LLOG has also been exploiting various near-field satellite opportunities to existing infrastructure. The company’s Spurance field in Ewing Bank Blocks 877 and 921 came on line this summer producing 16,000 BOPD and 13 MMcf/D of gas via a two-well, 14-mile subsea tieback to the EnVen-operated Lobster platform in Ewing Bank Block 873. First production was achieved less than 3 years after the initial exploratory discovery well was drilled.

The operator’s Taggart discovery, located on Mississippi Canyon Block 816, is expected on line prior to year-end. The Block 816 discovery well was drilled in 2013 and encountered a total of 97 ft of net pay in two Miocene objectives. Two subsequent appraisal wells were drilled in 2015 and 2019 and encountered 147 ft and 84 ft of net pay, respectively. Earlier this year, LLOG completed a deal to tie the discovery into Eni-operated subsea infrastructure that leads back to the Williams-operated Devil’s Tower spar in Mississippi Canyon Block 773.

Dome Patrol, located in Mississippi Canyon Block 505, is a small oil and associated gas discovery made by LLOG in July 2020. It lies about 6 miles to the northeast of the operator’s Who Dat facility in Mississippi Canyon Block 547. LLOG ordered the subsea equipment to produce Dome Patrol in early 2021. The field is expected on line imminently.

Times, They Are A-Changin’

The GOM is hardly the ‘Dead Sea’ as it has been proclaimed many times in the past, but there has been a definite shift in operator’s appetites for certain projects—whether that’s TotalEnergies walking away from developments or a stalwart like Shell completely reimagining what a hub facility should look like and be capable of to get the best results out of each discovery.
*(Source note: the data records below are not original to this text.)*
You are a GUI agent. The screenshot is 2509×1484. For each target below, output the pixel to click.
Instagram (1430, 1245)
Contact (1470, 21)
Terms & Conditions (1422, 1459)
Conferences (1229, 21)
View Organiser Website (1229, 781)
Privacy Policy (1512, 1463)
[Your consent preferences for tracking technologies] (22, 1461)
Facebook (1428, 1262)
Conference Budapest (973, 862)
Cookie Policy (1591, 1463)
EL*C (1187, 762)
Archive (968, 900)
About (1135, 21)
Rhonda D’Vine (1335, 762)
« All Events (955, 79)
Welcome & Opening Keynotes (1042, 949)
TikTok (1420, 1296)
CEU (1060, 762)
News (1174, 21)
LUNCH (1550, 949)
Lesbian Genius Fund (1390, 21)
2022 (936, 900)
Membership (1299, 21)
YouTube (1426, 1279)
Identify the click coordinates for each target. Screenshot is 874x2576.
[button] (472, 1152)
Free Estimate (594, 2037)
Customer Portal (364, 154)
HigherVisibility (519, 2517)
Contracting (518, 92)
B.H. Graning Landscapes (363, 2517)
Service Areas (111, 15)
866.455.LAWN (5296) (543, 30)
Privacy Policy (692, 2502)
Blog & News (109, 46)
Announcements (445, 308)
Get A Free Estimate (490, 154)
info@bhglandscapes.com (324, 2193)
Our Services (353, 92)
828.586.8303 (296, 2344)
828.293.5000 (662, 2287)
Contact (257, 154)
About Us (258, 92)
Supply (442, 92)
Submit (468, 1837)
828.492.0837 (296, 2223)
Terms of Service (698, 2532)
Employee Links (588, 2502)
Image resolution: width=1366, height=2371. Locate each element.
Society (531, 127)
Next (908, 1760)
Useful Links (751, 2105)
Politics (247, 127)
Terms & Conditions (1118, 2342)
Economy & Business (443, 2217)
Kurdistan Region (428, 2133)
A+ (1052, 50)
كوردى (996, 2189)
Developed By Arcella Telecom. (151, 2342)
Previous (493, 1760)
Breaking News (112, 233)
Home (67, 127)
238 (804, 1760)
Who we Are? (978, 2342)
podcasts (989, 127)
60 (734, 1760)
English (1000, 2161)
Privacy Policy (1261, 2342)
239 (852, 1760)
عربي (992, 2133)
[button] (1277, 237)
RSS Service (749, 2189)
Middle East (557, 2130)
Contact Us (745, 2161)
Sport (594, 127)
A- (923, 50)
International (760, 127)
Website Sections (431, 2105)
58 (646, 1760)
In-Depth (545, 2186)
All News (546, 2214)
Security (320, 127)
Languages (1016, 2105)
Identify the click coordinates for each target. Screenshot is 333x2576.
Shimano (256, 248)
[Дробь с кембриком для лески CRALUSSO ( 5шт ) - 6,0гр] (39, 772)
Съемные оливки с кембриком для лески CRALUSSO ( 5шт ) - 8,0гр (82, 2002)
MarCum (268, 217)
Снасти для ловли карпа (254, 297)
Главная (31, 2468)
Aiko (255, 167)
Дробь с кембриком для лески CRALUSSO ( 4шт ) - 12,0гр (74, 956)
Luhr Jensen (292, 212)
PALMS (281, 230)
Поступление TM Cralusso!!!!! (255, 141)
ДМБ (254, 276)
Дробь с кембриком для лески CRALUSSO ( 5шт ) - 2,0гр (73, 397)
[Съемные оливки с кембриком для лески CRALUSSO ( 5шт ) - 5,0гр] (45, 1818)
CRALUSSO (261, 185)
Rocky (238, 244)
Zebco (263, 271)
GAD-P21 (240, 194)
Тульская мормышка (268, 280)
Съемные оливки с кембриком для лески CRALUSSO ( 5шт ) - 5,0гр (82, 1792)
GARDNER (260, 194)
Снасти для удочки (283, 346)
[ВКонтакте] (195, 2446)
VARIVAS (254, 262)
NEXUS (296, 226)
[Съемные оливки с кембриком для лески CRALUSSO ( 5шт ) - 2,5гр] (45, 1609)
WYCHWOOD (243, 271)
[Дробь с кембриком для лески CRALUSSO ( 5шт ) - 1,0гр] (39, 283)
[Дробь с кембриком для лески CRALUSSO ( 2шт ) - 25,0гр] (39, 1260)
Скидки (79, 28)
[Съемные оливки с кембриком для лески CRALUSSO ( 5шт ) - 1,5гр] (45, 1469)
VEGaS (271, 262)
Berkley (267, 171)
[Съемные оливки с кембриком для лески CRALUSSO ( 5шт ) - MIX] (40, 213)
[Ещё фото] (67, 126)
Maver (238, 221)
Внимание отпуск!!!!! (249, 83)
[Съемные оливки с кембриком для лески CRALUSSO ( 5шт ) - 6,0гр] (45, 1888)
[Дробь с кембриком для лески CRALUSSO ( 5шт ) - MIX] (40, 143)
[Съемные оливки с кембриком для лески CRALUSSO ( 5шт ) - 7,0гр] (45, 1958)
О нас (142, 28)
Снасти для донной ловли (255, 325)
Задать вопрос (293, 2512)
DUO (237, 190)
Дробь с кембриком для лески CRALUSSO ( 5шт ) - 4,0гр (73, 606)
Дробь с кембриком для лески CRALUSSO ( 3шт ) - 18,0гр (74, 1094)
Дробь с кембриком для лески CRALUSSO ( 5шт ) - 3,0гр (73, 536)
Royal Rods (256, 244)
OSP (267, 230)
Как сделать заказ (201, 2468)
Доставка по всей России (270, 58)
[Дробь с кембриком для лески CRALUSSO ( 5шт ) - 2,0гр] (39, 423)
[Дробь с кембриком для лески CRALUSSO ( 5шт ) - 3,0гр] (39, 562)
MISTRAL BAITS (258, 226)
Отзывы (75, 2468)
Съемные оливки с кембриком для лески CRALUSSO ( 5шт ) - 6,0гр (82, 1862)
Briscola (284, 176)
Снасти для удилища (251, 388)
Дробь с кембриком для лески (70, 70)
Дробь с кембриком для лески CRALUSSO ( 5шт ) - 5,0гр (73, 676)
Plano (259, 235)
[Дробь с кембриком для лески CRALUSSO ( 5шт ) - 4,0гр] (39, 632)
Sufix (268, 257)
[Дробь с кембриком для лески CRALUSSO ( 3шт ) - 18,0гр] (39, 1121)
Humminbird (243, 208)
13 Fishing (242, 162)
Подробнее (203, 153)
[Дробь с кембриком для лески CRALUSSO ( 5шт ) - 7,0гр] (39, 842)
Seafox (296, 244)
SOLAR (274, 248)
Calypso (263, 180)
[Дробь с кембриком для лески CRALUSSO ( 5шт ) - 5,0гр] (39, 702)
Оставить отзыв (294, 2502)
The lack of discoveries in the region is not the best sign for future production, but a few bright spots emerged recently including Hess’ successful return to deepwater GOM exploration after a 2-year hiatus and its find at Huron in Green Canyon Block 69.

“With the passage of the IRA (Inflation Reduction Act), high bid awards are now reinstated from Lease Sale 257, we’ll see if that drives growth in exploration activity,” said White. “There were some interesting results from that (sale), in regard to BP acquiring a set of blocks in the DeSoto Canyon and Lloyd Ridge protraction areas, which are considered regions of frontier exploration. Occidental also acquired some frontier acreage in the Alaminos Canyon area for extremely high bid amounts. We’ll see what comes of it. I think the focus is still primarily going to be on ILX (infrastructure-led exploration). I don’t see hub‑scale exploration taking off, even with prices the way they are. The sentiment from the companies we’ve interacted with is they are going to be ILX players, and that’s how the Gulf of Mexico is likely going to move forward.”

He added, “I think what you may see though is more acreage leased for purposes other than hydrocarbon exploration as witnessed in Sale 257 where ExxonMobil acquired 94 blocks across the shelf, presumably for future CCS developments. We may see more activity on that front as far as additional large capital investments, but from a hydrocarbon exploration standpoint, there hasn’t been too much real frontier exploration activity over the last year.”